● **BRIEF**:
Exact copies of all records below are needed.
=-=-=
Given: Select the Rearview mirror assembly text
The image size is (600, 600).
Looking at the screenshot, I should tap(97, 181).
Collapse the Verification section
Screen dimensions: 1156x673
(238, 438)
=-=-=
● **SOLVED PROBLEM**:
Given: Select the Rearview mirror assembly text
The image size is (600, 600).
Looking at the screenshot, I should tap(97, 181).
Collapse the Verification section
Screen dimensions: 1156x673
(238, 438)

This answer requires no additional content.